Mary Rezac offers a boisterous pushback to a book that is not just bad, but very bad. Bad in the sense that she expected far more from a Christian, from the daughter of a pastor, and the mother of four children. Girl, Wash Your Face seems to be a thing–a thing I’ve missed, but I’ve not missed if you know what I mean.

“Girl Wash Your Face” was a #1 New York Times Best Seller last year … marketed clearly as a Christian book, and it’s published by a Christian publisher. I’m normally not one for these kinds of books (see above) but the ubiquitous popularity of it, and the promise that it was Christian, made me curious, so I picked it up for 30 percent off at Target and pitched a story on it at work. In Hollis’ book, each chapter deconstructs a lie she once believed about herself, lies many can probably relate to: “I am not enough.” “I am not a good mom.” “I should be further along by now.” And so on.

These lies come to us from society, from trauma we’ve experienced, and even, Hollis admits, to some degree “from the Devil himself.” So, how does Hollis suggest you fight the lies of the devil? By being rooted in your identity in Christ, by working on your relationship with God, by reading Scripture and filling your mind with Truth?…THAT IS WHAT I WAS EXPECTING FROM A CHRISTIAN BOOK, AMIRIGHT?! But that’s not Hollis’ approach. Hers is a “pick yourself up by your bootstraps, work harder, refuse to take no for an answer” kind of approach. Work out more, write more, have sex more, dream more, self-care more…DO more BE more TRY more GET more…woof. Girl, take a nap!

I was especially shocked that when it came to a chapter about one of the most significant traumas in her life, her advice for those experiencing something similar was about going to therapy and talking through it. Those things are good and often necessary parts of healing from trauma, but to omit God entirely from the chapter really shocked me. Girl, talk to Jesus!

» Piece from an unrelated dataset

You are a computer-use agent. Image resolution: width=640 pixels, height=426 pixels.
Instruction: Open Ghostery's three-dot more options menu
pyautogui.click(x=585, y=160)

The whole short take-down deserves a read, since every point this purported Christian woman makes is counter to the cross of Christ, a proper discernment of God’s will, and the priorities natural to a committed woman of faith. (Can you imagine distinguishing who are the trustworthy souls by who sticks with their diets??) Mary Rezac did this heroic act of reading and dissecting a bad book to save you the trouble. Girl, thank your sister!